The NC Senate Judiciary II Committee strayed into some dangerous past territory on Thursday, June 4th. SB 807 was heard by the committee with much less of the debate that accompanied a similar bill last session. (Last session's bill brought out every large animal keeper and zoo in opposition.)
The bill would ban the possession by most private citizens of large cats and bears and require any owners that qualified under existing plans administered by the USDA to register and pay a fee with the state.
This is another example of misplaced legislative priorities. With a multi-billion dollar hole in the budget, do lawmakers have nothing better to do that write esoteric, what-if legislation?
Bill sponsor Senator Ed Jones (D-Halifax) gave a very telling reason for this interventionist legislation when he said, "We should do things to make the world safer." But don't legislators have plenty of other problems to solve ahead lion control?
Mindy Stinner, Executive Director of the Conservator Center, an animal rescue facility commented to the committee on how rare it is for captive animals to escape and cause harm to the public. "There have been .2 deaths per year across the US for the last fifty years," she said.
The bill was given a unanimous favorable report by the committee.
Who will protect us from the oppressive do-gooders?

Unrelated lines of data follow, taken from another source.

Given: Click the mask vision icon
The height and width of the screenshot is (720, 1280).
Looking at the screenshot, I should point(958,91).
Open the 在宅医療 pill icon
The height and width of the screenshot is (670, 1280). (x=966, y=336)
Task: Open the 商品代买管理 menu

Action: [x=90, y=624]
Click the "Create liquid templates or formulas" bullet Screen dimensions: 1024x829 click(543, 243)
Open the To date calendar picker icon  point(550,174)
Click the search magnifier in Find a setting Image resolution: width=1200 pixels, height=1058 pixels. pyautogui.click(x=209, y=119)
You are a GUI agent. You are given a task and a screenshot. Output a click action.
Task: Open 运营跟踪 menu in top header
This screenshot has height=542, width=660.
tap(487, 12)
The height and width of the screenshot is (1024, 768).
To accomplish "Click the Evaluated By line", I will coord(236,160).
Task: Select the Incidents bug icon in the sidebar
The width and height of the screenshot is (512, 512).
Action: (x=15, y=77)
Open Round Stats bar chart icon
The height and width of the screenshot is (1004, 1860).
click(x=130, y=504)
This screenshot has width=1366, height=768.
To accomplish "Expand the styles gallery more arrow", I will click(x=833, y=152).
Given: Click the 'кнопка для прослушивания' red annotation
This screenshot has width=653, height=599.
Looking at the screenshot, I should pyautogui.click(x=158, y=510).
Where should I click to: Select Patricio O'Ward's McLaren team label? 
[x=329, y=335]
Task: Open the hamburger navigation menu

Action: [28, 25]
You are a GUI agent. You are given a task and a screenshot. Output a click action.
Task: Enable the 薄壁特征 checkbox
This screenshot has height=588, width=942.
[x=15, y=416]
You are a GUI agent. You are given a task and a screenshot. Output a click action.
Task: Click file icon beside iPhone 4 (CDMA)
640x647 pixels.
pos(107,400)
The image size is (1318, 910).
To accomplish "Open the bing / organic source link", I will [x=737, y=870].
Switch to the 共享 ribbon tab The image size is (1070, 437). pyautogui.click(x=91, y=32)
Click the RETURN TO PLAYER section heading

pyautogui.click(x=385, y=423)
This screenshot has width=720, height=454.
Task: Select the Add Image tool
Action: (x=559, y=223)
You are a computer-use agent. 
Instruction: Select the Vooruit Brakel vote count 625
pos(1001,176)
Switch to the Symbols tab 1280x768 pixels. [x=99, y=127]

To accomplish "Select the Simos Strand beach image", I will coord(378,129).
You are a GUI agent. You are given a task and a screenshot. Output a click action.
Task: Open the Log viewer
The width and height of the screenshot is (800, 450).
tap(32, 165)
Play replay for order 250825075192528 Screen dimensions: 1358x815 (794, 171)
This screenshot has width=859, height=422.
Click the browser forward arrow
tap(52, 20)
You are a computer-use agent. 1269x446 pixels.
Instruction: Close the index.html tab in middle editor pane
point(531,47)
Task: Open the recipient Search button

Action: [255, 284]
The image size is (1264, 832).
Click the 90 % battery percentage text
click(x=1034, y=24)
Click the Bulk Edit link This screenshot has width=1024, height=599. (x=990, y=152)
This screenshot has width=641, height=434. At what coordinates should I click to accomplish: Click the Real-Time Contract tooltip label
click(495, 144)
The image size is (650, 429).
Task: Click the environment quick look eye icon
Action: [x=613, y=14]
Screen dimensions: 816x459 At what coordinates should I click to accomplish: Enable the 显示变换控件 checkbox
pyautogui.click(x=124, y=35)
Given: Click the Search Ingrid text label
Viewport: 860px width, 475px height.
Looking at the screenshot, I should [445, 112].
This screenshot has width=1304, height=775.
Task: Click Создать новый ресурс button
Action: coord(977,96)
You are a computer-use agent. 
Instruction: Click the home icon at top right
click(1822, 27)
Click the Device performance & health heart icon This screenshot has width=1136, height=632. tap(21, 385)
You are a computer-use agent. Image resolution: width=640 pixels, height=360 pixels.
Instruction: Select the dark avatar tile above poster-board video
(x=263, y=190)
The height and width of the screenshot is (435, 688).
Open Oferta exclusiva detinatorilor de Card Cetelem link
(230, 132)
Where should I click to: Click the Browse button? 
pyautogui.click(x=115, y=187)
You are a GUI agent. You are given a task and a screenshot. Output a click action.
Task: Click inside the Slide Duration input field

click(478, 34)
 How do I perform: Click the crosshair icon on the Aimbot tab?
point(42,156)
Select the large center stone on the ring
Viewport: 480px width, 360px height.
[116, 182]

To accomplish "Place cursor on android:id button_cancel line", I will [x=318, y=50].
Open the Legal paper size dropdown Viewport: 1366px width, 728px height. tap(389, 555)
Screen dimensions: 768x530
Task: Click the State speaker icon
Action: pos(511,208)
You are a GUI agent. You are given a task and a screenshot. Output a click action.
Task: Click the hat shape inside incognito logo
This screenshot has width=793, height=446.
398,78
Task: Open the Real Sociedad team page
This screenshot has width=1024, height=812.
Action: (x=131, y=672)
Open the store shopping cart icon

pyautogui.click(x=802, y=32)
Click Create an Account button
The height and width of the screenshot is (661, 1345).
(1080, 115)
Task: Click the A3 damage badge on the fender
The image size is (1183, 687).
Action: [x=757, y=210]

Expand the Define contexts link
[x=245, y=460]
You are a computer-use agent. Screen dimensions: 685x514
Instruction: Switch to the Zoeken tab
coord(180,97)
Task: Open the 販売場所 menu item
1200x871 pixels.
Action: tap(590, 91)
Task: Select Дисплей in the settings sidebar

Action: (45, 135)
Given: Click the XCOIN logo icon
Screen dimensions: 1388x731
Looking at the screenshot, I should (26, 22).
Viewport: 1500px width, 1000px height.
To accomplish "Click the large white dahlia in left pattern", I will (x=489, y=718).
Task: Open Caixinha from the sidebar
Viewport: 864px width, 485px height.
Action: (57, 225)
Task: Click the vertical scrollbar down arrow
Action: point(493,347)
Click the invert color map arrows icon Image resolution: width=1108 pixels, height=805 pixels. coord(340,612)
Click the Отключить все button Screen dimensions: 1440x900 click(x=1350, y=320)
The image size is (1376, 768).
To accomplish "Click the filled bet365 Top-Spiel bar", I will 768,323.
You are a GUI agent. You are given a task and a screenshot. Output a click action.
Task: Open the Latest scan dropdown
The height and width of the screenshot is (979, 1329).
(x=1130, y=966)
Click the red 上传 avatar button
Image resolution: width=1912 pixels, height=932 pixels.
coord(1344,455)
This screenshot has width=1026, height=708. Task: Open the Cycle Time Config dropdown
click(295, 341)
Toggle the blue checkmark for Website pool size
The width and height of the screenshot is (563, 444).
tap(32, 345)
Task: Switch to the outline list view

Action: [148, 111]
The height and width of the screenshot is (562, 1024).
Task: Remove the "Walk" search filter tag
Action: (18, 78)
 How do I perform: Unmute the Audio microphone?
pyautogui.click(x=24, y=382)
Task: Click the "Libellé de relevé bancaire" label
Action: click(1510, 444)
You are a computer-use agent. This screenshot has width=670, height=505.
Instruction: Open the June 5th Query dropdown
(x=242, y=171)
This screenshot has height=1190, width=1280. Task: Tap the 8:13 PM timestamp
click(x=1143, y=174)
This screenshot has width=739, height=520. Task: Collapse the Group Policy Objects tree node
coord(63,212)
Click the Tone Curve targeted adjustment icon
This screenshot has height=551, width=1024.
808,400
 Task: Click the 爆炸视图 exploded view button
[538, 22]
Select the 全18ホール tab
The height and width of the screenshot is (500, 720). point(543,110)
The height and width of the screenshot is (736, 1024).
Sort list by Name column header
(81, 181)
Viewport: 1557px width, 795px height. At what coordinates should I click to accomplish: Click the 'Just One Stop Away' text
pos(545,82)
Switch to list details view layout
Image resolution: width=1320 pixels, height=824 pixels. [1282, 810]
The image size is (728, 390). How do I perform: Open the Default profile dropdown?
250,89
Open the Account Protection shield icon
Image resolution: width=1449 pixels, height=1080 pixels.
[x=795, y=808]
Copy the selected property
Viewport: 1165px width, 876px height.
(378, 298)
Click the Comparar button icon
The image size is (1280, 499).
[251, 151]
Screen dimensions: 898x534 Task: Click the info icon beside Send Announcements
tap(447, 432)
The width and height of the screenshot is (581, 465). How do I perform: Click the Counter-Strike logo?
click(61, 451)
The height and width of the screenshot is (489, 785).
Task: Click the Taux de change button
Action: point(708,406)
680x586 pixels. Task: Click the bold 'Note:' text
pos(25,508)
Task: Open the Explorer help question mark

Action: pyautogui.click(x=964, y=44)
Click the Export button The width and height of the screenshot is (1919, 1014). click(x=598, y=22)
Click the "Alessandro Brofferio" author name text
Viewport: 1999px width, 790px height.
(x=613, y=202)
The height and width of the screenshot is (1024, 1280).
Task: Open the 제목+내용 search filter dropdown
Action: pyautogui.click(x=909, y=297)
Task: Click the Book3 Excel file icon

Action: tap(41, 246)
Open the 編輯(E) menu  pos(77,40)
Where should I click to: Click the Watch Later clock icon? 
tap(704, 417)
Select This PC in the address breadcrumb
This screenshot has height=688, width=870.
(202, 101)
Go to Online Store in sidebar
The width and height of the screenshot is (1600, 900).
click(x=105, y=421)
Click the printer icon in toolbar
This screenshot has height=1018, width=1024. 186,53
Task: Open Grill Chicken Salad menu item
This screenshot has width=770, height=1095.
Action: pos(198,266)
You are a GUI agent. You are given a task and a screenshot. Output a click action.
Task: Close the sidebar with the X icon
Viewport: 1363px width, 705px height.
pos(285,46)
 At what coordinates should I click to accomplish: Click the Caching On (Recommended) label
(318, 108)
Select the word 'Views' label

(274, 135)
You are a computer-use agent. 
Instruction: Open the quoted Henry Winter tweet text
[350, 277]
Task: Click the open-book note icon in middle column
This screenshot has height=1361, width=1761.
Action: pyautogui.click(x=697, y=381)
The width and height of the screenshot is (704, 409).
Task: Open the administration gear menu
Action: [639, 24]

“Of all tyrannies, a tyranny sincerely exercised for the good of its victims may be the most oppressive. It would be better to live under robber barons than under omnipotent moral busybodies. The robber baron’s cruelty may sometimes sleep, his cupidity may at some point be satiated; but those who torment us for our own good will torment us without end for they do so with the approval of their own conscience.”